Hükmün davalılar vekillerince temyiz edilmesi üzerine temyiz isteğinin süresinde olduğu anlaşıldıktan ve Tetkik Hakimi ı tarafından düzenlenen raporla dosyadaki kağıtlar okunduktan sonra işin gereği düşünüldü ve aşağıdaki karar tesbit edildi.

K A R A R

1-Dosyadaki yazılara, toplanan delillere, hükmün dayandığı gerektirici nedenlere göre davalıların aşağıdaki bendin kapsamı dışındaki diğer temyiz itirazlarının reddine,
Dava, davacının davalı işveren şirkete ait işyerinde 02.05.2004 – 16.09.2007 tarihleri arasında aralıksız olarak çalıştığının tespiti istemine ilişkindir.
Mahkemece, davanın kısmen kabulü ile davacının 02/05/2004 – 16/09/2007 tarihleri arasında davalı P A.Ş yanında sürekli olarak çalıştığının ve çalıştığı bu sürenin diğer davalı SGK’ya bildirilmediğinin tespitine, karar verilmiştir.
Davanın yasal dayanağını oluşturan 506 sayılı Yasa’nın 79/10. ve 5510 sayılı Yasa’nın 86/9. maddeleri bu tip hizmet tespiti davaları için özel bir ispat yöntemi öngörmemiş ise de, davanın niteliği kamu düzenini ilgilendirdiği ve bu nedenle özel bir duyarlılık ve özenle yürütülmesi gerektiği Yargıtay’ın ve giderek Dairemizin yerleşmiş içtihadı gereğidir.
Bu tür davalarda öncelikle davacının çalışmasına ilişkin belgelerin işveren tarafından verilip verilmediği yöntemince araştırılmalıdır.
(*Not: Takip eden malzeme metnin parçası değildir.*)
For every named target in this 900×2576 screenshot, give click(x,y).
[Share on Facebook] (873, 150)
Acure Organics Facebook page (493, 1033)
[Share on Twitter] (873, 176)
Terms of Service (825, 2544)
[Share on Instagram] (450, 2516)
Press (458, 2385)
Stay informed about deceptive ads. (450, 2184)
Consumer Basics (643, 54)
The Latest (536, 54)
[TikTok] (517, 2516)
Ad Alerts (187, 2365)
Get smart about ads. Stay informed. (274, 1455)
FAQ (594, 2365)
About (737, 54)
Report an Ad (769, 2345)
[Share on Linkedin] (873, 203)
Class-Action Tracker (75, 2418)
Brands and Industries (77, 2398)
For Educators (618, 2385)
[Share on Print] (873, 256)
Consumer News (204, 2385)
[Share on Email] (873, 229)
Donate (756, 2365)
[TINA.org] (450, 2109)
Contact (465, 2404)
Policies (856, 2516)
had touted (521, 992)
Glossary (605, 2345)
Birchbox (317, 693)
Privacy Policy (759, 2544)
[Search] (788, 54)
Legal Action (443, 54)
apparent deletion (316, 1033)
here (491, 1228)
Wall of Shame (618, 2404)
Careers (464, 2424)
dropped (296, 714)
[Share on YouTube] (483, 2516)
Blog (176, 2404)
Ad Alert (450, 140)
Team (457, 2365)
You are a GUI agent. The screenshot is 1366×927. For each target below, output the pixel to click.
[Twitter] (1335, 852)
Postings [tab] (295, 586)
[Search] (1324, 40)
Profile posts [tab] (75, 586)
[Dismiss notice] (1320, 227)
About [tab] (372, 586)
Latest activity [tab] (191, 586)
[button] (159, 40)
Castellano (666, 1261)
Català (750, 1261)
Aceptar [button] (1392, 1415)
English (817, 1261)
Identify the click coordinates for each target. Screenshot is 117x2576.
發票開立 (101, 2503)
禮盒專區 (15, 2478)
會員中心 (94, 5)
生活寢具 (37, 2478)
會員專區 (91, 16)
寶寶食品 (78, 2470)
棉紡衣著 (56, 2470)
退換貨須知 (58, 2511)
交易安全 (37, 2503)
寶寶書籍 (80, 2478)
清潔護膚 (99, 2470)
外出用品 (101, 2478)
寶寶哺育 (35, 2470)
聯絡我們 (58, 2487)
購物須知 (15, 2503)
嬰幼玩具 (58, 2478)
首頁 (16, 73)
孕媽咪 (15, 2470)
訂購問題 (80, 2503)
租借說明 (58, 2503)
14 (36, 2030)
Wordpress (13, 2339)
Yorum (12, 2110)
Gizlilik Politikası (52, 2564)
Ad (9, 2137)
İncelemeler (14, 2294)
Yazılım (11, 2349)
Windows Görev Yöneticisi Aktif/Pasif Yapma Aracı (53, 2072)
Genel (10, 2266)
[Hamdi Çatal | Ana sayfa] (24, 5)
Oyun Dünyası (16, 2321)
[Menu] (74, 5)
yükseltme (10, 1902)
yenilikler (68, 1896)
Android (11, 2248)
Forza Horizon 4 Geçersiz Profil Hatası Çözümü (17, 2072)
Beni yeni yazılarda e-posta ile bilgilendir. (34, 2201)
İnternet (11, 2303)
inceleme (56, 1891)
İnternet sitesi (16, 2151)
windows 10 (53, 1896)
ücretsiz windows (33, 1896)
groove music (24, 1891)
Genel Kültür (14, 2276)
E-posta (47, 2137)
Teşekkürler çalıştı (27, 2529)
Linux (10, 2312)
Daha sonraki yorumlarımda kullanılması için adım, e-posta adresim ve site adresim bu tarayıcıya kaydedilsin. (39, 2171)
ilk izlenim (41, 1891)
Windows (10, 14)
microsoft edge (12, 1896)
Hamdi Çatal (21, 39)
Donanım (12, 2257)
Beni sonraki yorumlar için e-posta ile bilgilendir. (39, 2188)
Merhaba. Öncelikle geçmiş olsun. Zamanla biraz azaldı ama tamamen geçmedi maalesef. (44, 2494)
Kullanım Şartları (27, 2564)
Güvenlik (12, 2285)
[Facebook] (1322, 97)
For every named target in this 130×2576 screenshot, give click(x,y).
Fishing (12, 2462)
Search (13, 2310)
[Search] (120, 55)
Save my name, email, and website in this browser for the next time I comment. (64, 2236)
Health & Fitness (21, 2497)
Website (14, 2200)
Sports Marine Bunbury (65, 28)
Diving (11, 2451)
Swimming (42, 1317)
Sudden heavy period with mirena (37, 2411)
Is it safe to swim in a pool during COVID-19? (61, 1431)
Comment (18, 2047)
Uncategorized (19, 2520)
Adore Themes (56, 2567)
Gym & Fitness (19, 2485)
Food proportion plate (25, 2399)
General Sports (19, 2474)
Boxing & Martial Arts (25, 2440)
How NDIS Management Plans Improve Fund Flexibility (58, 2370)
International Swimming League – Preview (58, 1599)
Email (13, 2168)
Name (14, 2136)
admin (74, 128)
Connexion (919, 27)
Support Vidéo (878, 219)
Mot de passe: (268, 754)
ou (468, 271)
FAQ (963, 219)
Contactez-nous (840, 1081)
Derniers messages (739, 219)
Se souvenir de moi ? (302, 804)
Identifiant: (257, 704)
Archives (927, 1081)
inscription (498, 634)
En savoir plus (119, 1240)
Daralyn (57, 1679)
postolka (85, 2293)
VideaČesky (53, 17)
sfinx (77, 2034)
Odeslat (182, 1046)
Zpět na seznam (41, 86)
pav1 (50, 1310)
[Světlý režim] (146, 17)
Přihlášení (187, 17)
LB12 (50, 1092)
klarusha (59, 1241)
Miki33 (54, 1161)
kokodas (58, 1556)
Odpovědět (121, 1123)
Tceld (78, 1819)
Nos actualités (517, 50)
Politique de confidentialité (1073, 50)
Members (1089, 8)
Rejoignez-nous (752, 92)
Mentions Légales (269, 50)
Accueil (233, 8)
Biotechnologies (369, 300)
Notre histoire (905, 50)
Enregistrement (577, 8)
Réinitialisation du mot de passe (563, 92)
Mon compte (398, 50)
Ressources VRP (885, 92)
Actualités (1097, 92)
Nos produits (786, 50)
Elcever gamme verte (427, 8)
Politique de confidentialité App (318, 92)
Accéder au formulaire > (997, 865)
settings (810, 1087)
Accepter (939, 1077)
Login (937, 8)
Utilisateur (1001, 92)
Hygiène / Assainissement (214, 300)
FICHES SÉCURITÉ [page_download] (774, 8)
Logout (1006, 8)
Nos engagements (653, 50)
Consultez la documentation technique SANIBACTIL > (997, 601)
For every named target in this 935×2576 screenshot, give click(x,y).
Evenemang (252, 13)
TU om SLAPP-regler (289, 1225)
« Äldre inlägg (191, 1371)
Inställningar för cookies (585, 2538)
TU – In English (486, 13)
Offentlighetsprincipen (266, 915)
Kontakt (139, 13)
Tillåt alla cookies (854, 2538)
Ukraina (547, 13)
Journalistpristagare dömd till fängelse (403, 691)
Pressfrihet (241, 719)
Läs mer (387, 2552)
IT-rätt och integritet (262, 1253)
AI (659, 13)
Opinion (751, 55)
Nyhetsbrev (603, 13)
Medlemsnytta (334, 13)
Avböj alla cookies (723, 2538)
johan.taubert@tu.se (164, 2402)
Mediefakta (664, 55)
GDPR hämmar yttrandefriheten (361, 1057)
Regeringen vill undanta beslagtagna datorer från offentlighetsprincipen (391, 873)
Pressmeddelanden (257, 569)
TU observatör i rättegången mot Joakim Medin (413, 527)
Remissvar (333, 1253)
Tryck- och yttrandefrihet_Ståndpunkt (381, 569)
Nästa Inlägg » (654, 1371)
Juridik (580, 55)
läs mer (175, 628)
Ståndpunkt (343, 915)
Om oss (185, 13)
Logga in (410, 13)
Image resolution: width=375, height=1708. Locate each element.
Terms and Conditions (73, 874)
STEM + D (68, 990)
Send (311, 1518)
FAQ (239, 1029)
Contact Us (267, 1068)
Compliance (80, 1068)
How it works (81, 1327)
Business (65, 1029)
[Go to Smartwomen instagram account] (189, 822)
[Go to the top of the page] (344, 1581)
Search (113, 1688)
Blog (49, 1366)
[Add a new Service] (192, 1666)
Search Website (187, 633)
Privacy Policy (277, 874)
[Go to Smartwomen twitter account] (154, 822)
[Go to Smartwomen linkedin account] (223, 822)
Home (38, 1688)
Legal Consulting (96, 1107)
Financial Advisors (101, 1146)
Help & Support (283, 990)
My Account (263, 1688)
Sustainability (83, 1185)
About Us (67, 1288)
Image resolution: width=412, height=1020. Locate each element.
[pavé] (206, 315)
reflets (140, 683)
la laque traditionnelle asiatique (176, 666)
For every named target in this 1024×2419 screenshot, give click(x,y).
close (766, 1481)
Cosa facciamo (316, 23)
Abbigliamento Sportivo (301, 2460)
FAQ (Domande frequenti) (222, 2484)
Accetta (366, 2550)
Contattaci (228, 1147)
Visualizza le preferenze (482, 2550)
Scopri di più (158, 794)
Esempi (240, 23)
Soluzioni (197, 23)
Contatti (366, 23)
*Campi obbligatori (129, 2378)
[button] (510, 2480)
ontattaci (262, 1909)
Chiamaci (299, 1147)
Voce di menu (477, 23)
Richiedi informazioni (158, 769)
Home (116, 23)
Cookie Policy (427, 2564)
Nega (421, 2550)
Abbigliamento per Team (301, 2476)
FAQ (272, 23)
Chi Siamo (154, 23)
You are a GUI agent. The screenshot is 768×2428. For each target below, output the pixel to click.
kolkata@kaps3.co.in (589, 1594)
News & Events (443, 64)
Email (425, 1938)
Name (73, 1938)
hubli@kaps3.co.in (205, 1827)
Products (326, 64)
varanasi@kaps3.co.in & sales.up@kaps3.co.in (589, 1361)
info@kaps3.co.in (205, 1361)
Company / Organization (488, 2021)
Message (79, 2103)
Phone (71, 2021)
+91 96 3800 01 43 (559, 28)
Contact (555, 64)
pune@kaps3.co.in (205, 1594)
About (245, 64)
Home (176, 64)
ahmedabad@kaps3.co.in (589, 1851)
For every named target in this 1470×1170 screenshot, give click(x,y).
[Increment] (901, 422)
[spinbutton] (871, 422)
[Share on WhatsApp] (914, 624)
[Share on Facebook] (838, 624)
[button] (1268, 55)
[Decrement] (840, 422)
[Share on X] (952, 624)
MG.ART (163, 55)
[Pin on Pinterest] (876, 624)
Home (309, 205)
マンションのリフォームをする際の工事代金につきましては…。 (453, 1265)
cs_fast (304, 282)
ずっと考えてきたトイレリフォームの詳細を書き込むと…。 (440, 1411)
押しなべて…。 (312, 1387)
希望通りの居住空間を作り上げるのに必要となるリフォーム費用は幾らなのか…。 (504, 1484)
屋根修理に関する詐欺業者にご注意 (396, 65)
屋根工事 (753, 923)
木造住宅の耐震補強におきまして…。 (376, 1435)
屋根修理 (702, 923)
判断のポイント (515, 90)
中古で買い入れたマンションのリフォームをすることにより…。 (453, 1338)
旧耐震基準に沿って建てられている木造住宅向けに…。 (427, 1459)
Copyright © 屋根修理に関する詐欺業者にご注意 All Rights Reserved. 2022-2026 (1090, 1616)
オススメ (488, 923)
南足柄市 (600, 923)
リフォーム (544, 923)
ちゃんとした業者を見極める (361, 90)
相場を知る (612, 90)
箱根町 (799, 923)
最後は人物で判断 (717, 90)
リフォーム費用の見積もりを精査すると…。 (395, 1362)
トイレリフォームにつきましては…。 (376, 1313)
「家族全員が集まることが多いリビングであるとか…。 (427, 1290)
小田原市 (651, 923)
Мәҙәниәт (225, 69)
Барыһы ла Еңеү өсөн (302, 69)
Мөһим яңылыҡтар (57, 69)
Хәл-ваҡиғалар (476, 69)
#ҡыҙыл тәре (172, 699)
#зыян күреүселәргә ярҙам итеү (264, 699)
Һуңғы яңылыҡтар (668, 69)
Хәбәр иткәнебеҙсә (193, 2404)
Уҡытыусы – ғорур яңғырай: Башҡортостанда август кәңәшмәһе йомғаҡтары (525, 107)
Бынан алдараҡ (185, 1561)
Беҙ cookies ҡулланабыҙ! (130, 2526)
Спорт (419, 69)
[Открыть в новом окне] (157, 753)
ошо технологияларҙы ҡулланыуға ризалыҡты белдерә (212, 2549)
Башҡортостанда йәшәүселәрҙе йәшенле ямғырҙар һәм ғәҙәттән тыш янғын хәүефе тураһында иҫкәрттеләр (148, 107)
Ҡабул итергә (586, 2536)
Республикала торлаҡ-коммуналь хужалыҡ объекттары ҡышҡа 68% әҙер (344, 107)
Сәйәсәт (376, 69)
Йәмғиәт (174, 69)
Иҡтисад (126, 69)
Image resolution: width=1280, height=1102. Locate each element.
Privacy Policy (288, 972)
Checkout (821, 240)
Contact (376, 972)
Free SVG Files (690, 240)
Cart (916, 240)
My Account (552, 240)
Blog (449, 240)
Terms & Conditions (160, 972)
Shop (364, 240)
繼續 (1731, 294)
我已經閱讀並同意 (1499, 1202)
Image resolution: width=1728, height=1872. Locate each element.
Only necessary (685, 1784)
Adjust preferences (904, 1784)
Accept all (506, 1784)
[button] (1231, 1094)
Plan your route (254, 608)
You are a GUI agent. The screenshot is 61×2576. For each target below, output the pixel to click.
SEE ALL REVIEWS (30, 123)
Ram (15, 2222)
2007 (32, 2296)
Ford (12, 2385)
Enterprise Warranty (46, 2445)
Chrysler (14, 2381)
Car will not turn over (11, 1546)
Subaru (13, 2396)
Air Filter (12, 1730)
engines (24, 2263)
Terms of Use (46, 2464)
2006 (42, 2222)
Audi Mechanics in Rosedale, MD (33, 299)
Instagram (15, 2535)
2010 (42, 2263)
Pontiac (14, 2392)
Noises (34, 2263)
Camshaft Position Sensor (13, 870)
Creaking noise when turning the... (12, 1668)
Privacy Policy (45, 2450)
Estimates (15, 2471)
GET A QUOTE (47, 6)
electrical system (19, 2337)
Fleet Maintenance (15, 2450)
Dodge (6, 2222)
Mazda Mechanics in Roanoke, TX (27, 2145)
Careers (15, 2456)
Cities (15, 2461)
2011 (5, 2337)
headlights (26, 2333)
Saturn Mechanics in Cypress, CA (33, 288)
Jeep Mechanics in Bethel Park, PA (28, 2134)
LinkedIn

Bu koşul oluşmuşsa işyerinin gerçekten var olup olmadığı kanun kapsamında veya kapsama alınacak nitelikte bulunup bulunmadığı eksiksiz bir şekilde belirlenmeli daha sonra çalışma olgusunun varlığı özel bir duyarlılıkla araştırılmalıdır.
Çalışma olgusu her türlü delille ispat edilebilirse de çalışmanın konusu, niteliği, başlangıç ve bitiş tarihleri hususlarında tanık sözleri değerlendirilmeli, dinlenen tanıkların davacı ile aynı dönemlerde işyerinde çalışmış ve işverenin resmi kayıtlara geçmiş bordro tanıkları yada komşu işverenlerin aynı nitelikte işi yapan ve bordrolarına resmi kayıtlarına geçmiş çalışanlardan seçilmesine özen gösterilmelidir. Bu tanıkların ifadeleri ile çalışma olgusu hiçbir kuşku ve duraksamaya yer vermeyecek şekilde belirlenmelidir. Yargıtay Hukuk Genel Kurulu’nun 16.9.1999 gün 1999/21-510-527, 30.6.1999 gün 1999/21-549-555- 3.11.2004 gün 2004/21- 480-579 sayılı kararları da bu doğrultudadır.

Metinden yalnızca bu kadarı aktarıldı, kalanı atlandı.